This study explores the feasibility of using large language models (LLMs), specifically GPT-4o (ChatGPT), for automated grading of conceptual questions in an undergraduate Mechanical Engineering course. We compared the grading performance of GPT-4o with that of human teaching assistants (TAs) on ten quiz problems from the MEEN 361 course at Texas A&M University, each answered by approximately 225 students. Both the LLM and TAs followed the same instructor-provided rubric to ensure grading consistency.
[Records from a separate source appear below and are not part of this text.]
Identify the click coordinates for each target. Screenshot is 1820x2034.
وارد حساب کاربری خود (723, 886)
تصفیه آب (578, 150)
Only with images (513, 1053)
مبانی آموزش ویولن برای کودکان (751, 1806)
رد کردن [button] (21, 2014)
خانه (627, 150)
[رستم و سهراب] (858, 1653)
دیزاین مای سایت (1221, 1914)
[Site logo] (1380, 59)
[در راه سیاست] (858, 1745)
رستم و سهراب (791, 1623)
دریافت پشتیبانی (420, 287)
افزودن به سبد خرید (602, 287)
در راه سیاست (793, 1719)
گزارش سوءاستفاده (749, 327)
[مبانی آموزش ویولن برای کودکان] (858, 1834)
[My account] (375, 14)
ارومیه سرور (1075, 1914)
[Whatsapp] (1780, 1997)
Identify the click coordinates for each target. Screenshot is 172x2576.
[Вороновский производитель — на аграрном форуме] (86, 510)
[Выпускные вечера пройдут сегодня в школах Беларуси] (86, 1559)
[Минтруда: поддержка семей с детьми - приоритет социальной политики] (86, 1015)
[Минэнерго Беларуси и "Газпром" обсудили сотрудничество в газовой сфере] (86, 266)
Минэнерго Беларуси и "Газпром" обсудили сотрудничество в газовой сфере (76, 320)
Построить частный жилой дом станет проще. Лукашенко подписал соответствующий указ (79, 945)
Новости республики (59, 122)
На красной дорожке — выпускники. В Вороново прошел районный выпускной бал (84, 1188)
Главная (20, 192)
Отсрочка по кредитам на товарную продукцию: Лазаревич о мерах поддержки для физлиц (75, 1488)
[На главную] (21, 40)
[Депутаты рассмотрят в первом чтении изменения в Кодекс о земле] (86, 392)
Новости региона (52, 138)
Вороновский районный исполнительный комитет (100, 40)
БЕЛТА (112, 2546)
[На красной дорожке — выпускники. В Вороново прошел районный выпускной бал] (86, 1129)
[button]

We evaluated performance using Spearman's rank correlation coefficient and Root Mean Square Error (RMSE) to assess the alignment between rankings and the accuracy of scores assigned by GPT-4o and TAs under zero- and few-shot grading settings. In the zero-shot setting, GPT-4o demonstrated a strong correlation with TA grading, with Spearman's rank correlation coefficient exceeding 0.6 in seven out of ten datasets and reaching a high of 0.9387. Our analysis reveals that GPT-4o performs well when grading criteria are straightforward but struggles with nuanced answers, particularly those involving synonyms not present in the rubric. The model also tends to grade more stringently in ambiguous cases compared to human TAs. Overall, ChatGPT shows promise as a tool for grading conceptual questions, offering scalability and consistency.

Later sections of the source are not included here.